April Armstrong, MD, MPH:
That’s an important question, Dr. Russell, as the treatment of diseases like psoriatic arthritis can benefit from a multidisciplinary approach. For example, at my institution I am very fortunate to have access to other rheumatologists who are very interested and knowledgeable about caring for patients with psoriatic arthritis. While we do have a joint rheum-derm clinic that we work within, we also are in frequent contact with other physicians outside of that joint clinic with regards to the co-management of our patients with psoriasis and psoriatic arthritis. For many of our dermatology colleagues, establishing a relationship with a rheumatologist who has demonstrated knowledge in psoriatic arthritis is crucial for informed disease co-management – be it designing a treatment plan that would address both the skin and joints, or just even general questions that we’d appreciate a different perspective on. This is especially true, as we need to think through the colleague interaction in a clinic like ours, where we see patients with overlapping conditions. We learn as much from the rheumatologists as the other way around. It's really a great resource for our trainees as well to be learning in that environment and it paves the way for some valuable teaching moments.
John Russell, MD:
And how about you, Dr. Mease?
Philip Mease, MD:
I think that April raises a great point about the co-management of disease, and I would take it even a step further to emphasize that it all boils down to a constant process of education back and forth, either through the electronic medical record, or exchange of notes or telephone conversations with the referring clinician – be it primary care or dermatology.
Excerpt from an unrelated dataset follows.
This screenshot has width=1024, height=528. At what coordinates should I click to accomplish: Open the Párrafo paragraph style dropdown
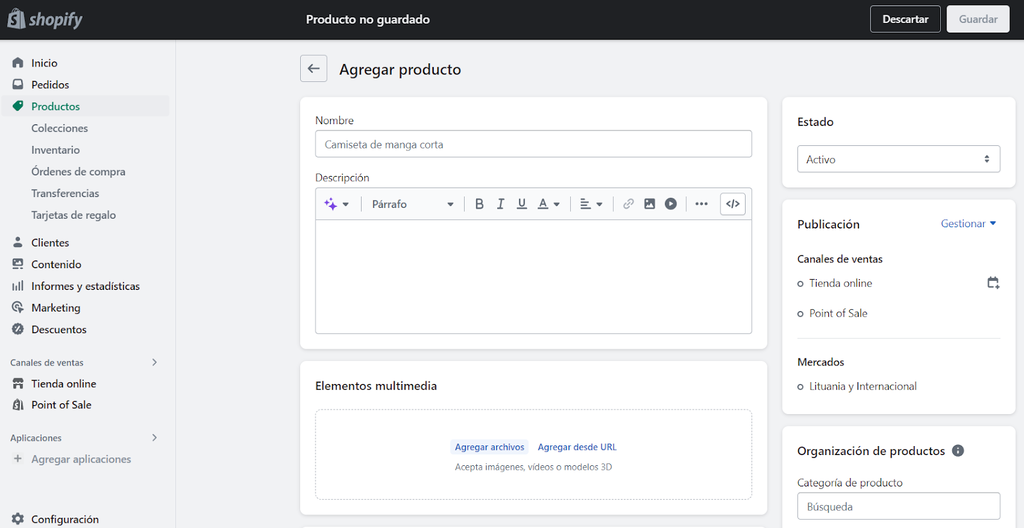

Oftentimes, it's striking how the clinician isn't even aware of the relationship between psoriasis and psoriatic arthritis. The constant education that April and I refer to is something that rheumatologists need to work on at a clinical exam, history, and family history level. The presentations we observe can provide complicated issues to sort through, and because of the complexity of the clinical domains of psoriatic arthritis, and the varying types of patients we see, I often will use the metaphor of an orchestra when I’m explaining the illness to patients or to other clinicians. One patient may have all the sections playing at once; but in another patient, it may just be the piccolo section, or the trombones that are playing, the skin plaques, or peripheral arthritis. Every time you see a patient, it's an opportunity to teach the person who's doing the referral, and so the next time, they may think about it when diagnosing. Then the treatment is another matter, and that's where all of the close relationships that April has described come into play.
John Russell, MD:
Dr. Mease, I really love the orchestra metaphor you provided. Now, you’ve organized all the sounds in that orchestra, let’s look deeper at treatment. Dr. Armstrong, what does the treatment landscape currently look like for patients with active PsA?
April Armstrong, MD, MPH:
Today, we have essentially four different classes of biologics that can be used for patients with active PsA, as well as some oral systemic medications. From a dermatologist perspective, I’d say that what we now understand of the different classes of biologics, and their clinical attributes, is critical knowledge for healthcare providers and patients. There has also been expanded understanding of the IL-23 pathway. The IL-23 pathway is a mechanism in the overactive inflammatory and immune responses that lead to the symptoms of psoriatic arthritis.
John Russell, MD:
I understand there are several FDA-approved biologics for active PsA. And given the amount of treatments already available, Dr. Armstrong, why is it important to have more treatment options?
April Armstrong, MD, MPH:
Psoriatic arthritis impacts each patient differently in terms of disease extent, severity and response to treatment, so it’s important for each patient to have an individualized treatment plan. We do our best to have a more directed approach for treating each patient, and therefore we continue to place value on having a breadth of options available to evaluate.
John Russell, MD:
For those just tuning in, you’re listening to ReachMD.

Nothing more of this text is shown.